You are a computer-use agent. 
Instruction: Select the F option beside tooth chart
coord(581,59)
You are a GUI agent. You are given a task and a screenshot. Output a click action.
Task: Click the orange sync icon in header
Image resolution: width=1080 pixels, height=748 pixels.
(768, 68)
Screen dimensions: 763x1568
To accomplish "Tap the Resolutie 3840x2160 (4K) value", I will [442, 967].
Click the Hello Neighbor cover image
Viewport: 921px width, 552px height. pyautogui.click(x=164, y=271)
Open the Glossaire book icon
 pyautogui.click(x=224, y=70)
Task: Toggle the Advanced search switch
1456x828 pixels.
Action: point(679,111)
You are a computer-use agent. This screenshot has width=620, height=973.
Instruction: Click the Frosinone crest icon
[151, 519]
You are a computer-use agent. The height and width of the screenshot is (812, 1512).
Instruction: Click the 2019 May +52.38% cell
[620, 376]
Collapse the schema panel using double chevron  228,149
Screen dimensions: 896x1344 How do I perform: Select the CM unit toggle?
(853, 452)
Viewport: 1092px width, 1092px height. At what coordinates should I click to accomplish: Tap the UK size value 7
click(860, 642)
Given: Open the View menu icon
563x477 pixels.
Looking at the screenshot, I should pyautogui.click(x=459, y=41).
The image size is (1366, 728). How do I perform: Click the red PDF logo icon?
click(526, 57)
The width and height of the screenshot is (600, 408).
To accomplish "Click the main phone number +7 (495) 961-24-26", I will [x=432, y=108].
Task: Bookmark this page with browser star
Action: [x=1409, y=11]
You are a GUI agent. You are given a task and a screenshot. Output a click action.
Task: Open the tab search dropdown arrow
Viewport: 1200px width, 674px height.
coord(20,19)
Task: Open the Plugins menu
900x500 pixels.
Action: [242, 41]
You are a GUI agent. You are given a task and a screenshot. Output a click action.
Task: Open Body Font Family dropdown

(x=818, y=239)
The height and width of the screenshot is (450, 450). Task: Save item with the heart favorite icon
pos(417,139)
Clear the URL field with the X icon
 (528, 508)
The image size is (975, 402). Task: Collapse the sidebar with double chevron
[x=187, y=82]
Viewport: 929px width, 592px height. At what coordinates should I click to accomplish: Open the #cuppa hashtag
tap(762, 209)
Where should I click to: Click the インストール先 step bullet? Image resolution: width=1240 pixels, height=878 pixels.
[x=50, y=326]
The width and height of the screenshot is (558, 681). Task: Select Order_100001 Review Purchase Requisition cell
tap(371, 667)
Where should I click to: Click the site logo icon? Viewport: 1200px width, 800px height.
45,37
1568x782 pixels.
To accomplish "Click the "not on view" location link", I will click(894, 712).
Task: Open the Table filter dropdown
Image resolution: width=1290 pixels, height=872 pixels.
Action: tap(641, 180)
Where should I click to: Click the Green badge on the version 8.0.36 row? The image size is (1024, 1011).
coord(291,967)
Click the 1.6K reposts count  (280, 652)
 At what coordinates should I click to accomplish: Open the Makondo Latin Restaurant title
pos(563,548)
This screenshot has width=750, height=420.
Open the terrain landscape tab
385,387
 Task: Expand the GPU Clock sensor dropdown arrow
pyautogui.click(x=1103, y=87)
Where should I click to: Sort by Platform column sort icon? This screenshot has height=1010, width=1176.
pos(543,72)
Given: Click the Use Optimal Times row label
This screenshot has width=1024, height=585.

--------

#### [WORK ORDER]
Only the lines from the one containing "Where should I click to: Click the site" through the end of the records above belong in the answer, each exactly as written.

#### [TASK OUTPUT]
Where should I click to: Click the site logo icon? Viewport: 1200px width, 800px height.
45,37
1568x782 pixels.
To accomplish "Click the "not on view" location link", I will click(894, 712).
Task: Open the Table filter dropdown
Image resolution: width=1290 pixels, height=872 pixels.
Action: tap(641, 180)
Where should I click to: Click the Green badge on the version 8.0.36 row? The image size is (1024, 1011).
coord(291,967)
Click the 1.6K reposts count  (280, 652)
 At what coordinates should I click to accomplish: Open the Makondo Latin Restaurant title
pos(563,548)
This screenshot has width=750, height=420.
Open the terrain landscape tab
385,387
 Task: Expand the GPU Clock sensor dropdown arrow
pyautogui.click(x=1103, y=87)
Where should I click to: Sort by Platform column sort icon? This screenshot has height=1010, width=1176.
pos(543,72)
Given: Click the Use Optimal Times row label
This screenshot has width=1024, height=585.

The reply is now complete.